L’imprenditore calabrese Pino Masciari ai ragazzi del Pascal di Romentino la sua lotta contro la mafia: «Quando mi hanno tolto la scorta ho ricevuto solo una lettera di tre righe»
«Quando mi hanno tolto la scorta ho ricevuto tre righe di lettera da carabinieri e ministero degli Interni: sono in attesa della sentenza del Tar, dovrà verificare se la revoca della protezione sia giustificata o meno». È l’ultima amarezza, dice Pino Masciari, l’imprenditore calabrese testimone di giustizia, diventato una bandiera nella lotta contro la n’drangheta e la criminalità organizzata, in una vita che dal 17 ottobre 1997 si è trasformata in un «esilio».

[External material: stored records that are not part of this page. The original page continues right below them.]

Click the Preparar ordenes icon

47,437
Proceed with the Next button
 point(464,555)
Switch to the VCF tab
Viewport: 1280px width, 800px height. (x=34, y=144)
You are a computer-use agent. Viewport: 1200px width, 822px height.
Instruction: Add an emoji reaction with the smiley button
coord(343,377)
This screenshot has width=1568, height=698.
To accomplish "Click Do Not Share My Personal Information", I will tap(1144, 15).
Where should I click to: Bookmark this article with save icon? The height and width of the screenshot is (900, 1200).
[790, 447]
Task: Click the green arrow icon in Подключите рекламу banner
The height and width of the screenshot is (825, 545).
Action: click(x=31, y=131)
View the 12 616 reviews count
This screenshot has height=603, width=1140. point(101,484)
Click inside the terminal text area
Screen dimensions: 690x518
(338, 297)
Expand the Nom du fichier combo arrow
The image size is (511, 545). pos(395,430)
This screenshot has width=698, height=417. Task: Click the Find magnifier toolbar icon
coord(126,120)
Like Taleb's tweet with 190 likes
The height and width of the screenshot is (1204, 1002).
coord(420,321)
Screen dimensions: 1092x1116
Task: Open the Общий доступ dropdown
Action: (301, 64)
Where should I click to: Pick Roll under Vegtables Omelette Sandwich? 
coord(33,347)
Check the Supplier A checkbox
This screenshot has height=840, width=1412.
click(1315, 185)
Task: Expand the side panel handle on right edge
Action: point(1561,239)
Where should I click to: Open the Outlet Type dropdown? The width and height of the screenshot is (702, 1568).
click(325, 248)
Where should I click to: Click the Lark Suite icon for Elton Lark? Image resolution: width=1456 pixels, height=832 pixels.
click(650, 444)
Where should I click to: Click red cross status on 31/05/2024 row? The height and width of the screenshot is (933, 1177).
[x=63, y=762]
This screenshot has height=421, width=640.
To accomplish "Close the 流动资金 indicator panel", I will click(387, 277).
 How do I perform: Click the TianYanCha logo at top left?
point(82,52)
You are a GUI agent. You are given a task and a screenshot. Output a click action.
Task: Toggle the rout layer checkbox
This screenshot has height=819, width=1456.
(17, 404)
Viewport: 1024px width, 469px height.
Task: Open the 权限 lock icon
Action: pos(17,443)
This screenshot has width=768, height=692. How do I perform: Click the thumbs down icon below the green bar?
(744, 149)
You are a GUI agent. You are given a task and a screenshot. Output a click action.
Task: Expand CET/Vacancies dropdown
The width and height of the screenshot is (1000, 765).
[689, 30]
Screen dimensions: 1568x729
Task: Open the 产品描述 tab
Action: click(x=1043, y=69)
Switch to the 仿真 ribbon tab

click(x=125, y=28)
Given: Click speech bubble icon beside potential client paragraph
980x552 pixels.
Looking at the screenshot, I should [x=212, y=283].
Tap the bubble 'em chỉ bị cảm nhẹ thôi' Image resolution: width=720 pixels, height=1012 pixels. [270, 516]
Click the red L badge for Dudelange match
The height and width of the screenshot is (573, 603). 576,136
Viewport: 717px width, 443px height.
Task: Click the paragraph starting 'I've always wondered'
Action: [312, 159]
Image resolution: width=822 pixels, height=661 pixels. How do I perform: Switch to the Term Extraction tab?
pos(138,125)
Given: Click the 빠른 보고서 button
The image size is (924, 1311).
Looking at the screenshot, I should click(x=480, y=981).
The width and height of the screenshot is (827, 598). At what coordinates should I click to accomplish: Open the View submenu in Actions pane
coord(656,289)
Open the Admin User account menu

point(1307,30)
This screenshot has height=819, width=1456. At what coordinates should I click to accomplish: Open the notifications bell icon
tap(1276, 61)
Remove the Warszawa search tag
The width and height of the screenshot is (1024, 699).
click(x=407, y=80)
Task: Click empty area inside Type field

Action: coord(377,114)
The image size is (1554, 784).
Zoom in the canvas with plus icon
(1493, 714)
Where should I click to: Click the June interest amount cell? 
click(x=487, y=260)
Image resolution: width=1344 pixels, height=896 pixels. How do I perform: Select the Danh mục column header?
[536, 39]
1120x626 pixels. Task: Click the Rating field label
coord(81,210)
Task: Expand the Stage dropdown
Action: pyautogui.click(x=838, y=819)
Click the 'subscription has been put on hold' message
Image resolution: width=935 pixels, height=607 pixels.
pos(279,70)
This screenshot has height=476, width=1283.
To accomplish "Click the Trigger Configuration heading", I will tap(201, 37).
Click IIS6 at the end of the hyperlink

Masciari ha raccontato la sua storia ai ragazzi dell’istituto Pascal di Romentino, ad organizzare l’incontro il comitato degli studenti. «E’ un modello di cittadinanza attiva», ha rimarcato la preside Silvia Baldi, «Siamo alla vigilia del 25 aprile – ha aggiunto l’assessore provinciale Milù Allegra – Pino è un esempio di Resistenza oggi, di lotta alla malavita».
Le richieste della mafia
Masciari ha ricordato una vita prima ricca di successi imprenditoriali («avevo centinaia di dipendenti nei miei cantieri e un fatturato di 25 miliardi di lire, ero una persona appagata»), poi il primo contatto con la criminalità organizzata calabrese: «Si sono avvicinati con garbo, chiedevano il posto di lavoro per un padre disoccupato, un giovane in difficoltà, poi hanno iniziato a voler imporre gli acquisti del materiale, allora mi sono opposto». La n’drangheta passa alle maniere forti: «Mi hanno chiesto il 3%, quando ho rifiutato, sono passati alle minacce, hanno distrutto macchinari, incendiato i cantieri, ferito mio fratello».
«Io non ho ceduto»
Pino Masciari sa coinvolgere i ragazzi: «Cosa faresti tu se domani mattina ti chiedessero dieci euro al giorno per venire a scuola tranquillo?». E gli studenti sono in difficoltà: «Forse accetterei – risponde una ragazza – anche per evitare problemi alla mia famiglia». «E io non ho accettato – dice lui con veemenza – la libertà vale più di tutto». La seconda parte della vita del «testimone di giustizia» è il calvario affrontato con la famiglia nelle località segrete, la solitudine, gli ostacoli striscianti che molti personaggi delle istituzioni frappongono per rallentare o azzerare le sue denunce, dal magistrato che poi si scopre colluso alle sentenze di condanna non applicate, sino alla revoca della scorta. «E’ inaccettabile – commenta il consigliere regionale Domenico Rossi – che non sia possibile tutelare un uomo che ha scritto con la sua vita un pezzo della nostra liberazione, quella dalla criminalità organizzata».